Genetic evidence that glycolysis is necessary for gastrulation in the mouse.

Mouse embryos homozygous for the Gpi1-sa-m1H null allele (abbreviated to m) of glucose phosphate isomerase (GPI) die early in development. A histological study was undertaken to identify the earliest abnormalities attributable to the absence of this glycolytic enzyme. Two groups of embryos were produced and examined histologically from E6.5 to E9.5 days. Experimental embryos were produced by crossing heterozygous Gpi1-sa/m females with heterozygous Gpi1-sb/m males and compared with control embryos produced by crossing heterozygous Gpi1-sb/Gpi1-sb males. The first sign of abnormality attributable to homozygous m/m embryos appeared at 7.5 days when 32.2% of the embryos in the experimental group were histologically abnormal or retarded, compared to 8.3% in the control group.
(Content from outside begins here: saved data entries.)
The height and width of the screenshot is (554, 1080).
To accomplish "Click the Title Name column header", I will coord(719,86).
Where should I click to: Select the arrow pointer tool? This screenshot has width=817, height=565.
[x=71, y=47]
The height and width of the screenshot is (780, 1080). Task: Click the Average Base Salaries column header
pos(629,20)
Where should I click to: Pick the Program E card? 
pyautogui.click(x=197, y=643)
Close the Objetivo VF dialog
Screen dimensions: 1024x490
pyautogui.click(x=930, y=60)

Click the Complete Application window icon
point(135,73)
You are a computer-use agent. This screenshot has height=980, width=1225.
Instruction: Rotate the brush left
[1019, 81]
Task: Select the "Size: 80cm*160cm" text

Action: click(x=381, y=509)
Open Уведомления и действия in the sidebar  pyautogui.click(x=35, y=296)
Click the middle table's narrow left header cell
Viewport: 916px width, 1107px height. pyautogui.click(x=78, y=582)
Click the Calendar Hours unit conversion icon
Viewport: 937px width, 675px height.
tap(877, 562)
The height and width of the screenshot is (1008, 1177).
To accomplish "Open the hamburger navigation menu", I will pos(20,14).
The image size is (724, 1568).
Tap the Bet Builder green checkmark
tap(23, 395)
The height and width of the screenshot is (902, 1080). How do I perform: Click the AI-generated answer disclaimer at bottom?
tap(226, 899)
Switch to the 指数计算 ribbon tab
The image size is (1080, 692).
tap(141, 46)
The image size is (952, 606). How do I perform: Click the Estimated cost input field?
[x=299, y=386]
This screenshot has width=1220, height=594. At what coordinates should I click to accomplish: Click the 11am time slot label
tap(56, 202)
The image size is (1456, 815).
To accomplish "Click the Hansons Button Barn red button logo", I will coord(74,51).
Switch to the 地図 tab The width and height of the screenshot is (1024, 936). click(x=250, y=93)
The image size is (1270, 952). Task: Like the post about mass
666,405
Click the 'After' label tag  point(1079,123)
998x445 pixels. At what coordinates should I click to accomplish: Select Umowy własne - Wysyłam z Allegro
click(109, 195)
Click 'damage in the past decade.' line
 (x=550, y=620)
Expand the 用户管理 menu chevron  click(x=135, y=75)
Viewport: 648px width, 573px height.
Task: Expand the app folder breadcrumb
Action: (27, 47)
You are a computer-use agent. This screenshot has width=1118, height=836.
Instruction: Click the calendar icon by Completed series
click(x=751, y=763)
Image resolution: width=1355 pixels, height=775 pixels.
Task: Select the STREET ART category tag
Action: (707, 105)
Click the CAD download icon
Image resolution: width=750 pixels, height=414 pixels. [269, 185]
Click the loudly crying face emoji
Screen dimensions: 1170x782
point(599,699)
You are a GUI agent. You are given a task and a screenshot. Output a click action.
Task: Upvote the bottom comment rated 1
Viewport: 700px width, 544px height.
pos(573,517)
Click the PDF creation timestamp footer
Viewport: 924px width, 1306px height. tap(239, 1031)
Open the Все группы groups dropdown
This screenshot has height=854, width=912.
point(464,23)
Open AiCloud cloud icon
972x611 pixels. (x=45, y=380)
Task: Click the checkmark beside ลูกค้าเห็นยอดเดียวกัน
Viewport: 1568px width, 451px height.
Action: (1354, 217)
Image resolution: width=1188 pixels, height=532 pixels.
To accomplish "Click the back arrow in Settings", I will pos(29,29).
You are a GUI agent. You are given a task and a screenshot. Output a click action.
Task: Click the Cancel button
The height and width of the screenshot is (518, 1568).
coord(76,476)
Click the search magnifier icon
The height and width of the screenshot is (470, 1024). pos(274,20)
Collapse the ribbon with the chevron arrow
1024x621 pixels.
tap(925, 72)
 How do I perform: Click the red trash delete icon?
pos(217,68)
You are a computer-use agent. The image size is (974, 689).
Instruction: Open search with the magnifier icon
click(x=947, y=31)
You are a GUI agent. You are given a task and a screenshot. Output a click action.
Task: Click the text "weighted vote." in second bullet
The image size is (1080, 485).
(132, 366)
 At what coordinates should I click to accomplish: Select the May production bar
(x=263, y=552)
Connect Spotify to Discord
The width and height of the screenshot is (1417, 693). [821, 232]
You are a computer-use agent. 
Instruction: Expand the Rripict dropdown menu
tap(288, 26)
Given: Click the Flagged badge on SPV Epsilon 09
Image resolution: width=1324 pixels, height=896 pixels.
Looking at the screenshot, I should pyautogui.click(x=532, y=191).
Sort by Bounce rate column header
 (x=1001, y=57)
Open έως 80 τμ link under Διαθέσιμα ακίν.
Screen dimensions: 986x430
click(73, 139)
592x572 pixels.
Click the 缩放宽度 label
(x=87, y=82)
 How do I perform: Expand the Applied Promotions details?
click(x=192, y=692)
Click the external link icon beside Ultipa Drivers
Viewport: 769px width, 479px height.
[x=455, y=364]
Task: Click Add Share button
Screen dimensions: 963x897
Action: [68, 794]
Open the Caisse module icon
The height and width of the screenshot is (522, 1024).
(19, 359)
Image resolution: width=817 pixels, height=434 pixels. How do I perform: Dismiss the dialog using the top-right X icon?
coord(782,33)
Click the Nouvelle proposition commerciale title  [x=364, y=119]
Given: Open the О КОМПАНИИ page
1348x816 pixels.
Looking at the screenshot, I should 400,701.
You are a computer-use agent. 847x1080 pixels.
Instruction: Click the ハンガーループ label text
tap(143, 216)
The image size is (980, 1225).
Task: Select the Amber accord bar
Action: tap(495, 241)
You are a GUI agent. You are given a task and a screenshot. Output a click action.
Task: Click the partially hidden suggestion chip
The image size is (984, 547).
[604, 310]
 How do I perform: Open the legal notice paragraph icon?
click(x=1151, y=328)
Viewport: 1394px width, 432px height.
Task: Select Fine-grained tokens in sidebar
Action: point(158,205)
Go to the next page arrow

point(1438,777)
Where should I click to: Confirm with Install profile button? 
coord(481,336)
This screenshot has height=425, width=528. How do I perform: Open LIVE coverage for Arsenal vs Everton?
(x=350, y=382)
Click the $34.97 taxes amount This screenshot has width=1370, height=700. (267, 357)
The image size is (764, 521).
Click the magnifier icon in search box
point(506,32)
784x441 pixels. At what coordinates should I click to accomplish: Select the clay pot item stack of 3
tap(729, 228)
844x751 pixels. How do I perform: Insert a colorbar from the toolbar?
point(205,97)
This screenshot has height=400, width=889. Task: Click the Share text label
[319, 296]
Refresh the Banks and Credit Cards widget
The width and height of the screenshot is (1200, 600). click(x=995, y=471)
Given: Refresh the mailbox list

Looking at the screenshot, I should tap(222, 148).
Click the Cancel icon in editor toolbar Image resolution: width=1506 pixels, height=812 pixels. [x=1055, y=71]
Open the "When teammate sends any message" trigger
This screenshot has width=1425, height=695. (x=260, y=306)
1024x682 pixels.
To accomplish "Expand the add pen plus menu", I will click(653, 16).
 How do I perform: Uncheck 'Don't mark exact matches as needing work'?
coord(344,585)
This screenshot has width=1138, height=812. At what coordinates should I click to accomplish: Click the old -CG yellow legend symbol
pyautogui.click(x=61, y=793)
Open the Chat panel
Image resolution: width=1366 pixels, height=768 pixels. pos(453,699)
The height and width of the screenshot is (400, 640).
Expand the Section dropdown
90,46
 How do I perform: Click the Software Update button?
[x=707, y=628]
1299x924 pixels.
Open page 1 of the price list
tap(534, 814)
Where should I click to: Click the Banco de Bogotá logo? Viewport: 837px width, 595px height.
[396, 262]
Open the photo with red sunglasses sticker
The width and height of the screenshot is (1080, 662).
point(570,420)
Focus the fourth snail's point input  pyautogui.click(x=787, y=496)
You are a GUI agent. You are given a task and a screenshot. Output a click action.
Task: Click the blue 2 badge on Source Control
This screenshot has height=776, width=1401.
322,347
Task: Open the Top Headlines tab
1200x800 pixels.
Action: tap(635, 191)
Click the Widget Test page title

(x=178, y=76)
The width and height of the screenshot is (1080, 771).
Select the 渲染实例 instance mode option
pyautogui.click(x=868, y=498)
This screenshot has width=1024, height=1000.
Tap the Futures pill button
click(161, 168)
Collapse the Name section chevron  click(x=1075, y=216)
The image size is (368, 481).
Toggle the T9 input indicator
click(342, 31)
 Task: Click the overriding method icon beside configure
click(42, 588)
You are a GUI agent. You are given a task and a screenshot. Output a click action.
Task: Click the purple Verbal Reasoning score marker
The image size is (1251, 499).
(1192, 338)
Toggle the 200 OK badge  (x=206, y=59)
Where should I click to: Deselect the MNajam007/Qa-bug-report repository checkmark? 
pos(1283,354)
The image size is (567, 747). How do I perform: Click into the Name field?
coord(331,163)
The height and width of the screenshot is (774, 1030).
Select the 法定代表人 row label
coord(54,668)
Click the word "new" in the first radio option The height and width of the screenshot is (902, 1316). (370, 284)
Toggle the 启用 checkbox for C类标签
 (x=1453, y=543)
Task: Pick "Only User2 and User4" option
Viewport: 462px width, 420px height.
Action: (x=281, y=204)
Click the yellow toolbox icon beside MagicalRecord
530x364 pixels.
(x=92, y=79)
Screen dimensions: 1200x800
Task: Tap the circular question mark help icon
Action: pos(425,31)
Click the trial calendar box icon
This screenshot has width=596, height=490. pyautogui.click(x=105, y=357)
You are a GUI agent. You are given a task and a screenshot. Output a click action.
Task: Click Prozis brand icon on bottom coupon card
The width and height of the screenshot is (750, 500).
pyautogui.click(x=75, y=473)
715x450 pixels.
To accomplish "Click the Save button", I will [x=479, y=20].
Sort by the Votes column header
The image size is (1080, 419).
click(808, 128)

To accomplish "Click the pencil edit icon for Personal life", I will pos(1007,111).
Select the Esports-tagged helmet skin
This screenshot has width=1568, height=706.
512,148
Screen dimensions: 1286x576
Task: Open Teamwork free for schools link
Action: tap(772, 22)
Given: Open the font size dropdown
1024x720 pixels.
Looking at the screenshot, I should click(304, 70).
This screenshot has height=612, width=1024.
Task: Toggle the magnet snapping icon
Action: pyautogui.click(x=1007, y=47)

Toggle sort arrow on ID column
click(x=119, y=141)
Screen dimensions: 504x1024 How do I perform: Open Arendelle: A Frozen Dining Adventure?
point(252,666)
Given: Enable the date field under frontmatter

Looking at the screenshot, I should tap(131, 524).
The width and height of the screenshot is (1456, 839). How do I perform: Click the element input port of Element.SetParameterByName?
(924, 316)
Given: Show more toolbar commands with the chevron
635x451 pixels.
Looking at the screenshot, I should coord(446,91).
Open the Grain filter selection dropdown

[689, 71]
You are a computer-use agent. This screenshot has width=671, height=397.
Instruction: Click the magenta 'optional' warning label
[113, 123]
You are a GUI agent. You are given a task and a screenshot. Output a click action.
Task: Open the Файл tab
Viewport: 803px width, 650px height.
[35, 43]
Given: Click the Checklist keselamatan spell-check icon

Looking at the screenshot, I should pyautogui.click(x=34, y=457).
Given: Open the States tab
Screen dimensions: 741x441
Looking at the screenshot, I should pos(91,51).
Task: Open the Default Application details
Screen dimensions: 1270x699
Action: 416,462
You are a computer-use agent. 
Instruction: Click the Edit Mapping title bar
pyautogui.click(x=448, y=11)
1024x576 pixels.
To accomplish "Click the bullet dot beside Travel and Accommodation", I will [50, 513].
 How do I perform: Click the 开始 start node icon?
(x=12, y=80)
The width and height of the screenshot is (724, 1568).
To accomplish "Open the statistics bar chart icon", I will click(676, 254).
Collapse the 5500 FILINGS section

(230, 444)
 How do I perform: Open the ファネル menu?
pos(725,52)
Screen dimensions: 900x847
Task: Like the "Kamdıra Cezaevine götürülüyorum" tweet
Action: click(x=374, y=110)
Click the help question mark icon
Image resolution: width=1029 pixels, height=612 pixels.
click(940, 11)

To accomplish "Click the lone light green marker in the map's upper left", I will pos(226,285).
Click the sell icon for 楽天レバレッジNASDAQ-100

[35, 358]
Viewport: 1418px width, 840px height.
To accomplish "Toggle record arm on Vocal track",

The putative homozygous m/m embryos had a range of abnormalities, but consistently the egg cylinder failed to be divided into the three cavities characteristic of normal 7.5-day embryos. This suggests that a deficiency in extraembryonic mesoderm formation resulted in the failure to form the amnion or chorionic mesoderm. At 8.5 and 9.5 days the abnormal embryos from the experimental cross had progressed little further. It is suggested that in the absence of GPI, energy production is impaired so that the embryo fails to develop beyond the egg cylinder stage and gastrulation has begun completed. Developmental failure may occur before gastrulation or once gastrulation has begun and produced some mesoderm. It is concluded that glucose phosphate isomerase and presumably, therefore, glycolysis is needed for normal gastrulation of mouse embryos.